Bamford Properties has been given initial permission for the 53-home project on land east of Ashbourne Road in Rocester.
The development would be adjacent to a proposed new school in the village that would see a merger of Dove First School and Ryecroft Middle School.
And there are already plans to build 90 new homes at Churnet Farm and 18 homes at Eyes Farm.
Addressing an East Staffordshire Borough Council planning committee meeting on Monday, villager David Yorke questioned the need for the development.
He said: "The local plan dictated Rocester needed 115 new houses and we're getting 90 at Churnet Farm.
"Of the other 25, 20 have already been granted planning permission.
"This development is also outside the agreed settlement boundary and is not a project for the benefit of the public – it's a private development."
Mr Yorke added that, while the proposed new school might have parking for staff, it was unlikely that it would include space for parents to park.
"Therefore, the drop-off and pick-up area is likely to be next to the entrance of this site," he said.
"Also, Ashbourne Road is regularly flooded in stormy conditions and the drainage is inadequate, with sewage spilling out of the drains during heavy rain."
JCB representative Grant Anderson said: "This development is not solely about commercial gain.
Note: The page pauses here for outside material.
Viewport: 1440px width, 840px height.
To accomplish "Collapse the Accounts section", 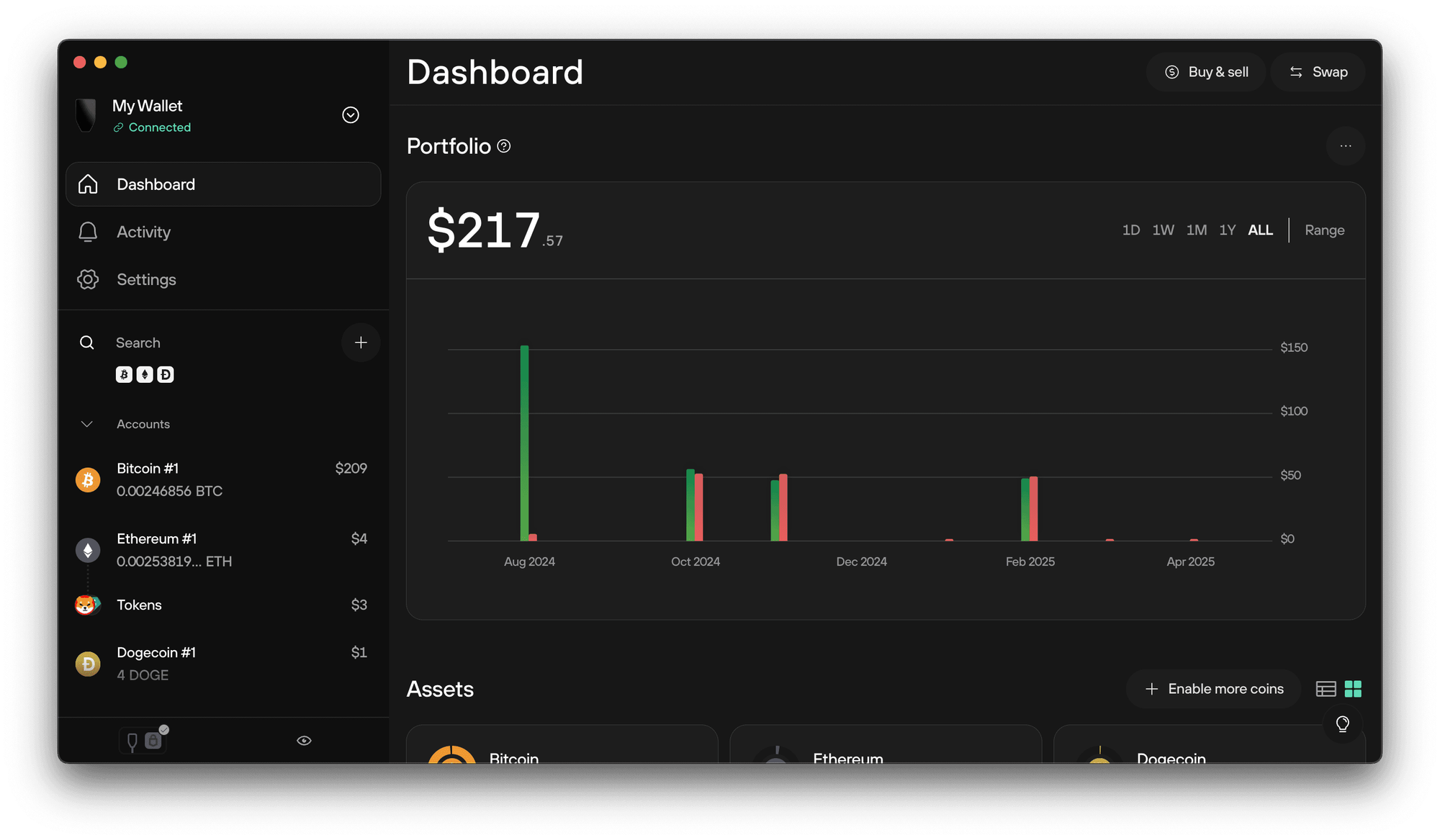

It will benefit the community.
"Much of our investment in expanding the business will be in the Rocester World Headquarters and there's a shortage of local housing to accommodate the 2,500 new jobs we'll be creating.
"This is part of our wider investment strategy and this need for housing was not known when the local plan was announced.
"We're very focused on acquiring the land currently housing Ryecroft School so we can enhance our education and training facilities in the area."
A flood risk assessment carried out by East Staffordshire Borough Council found there would be no increased risk of flooding if the development was built.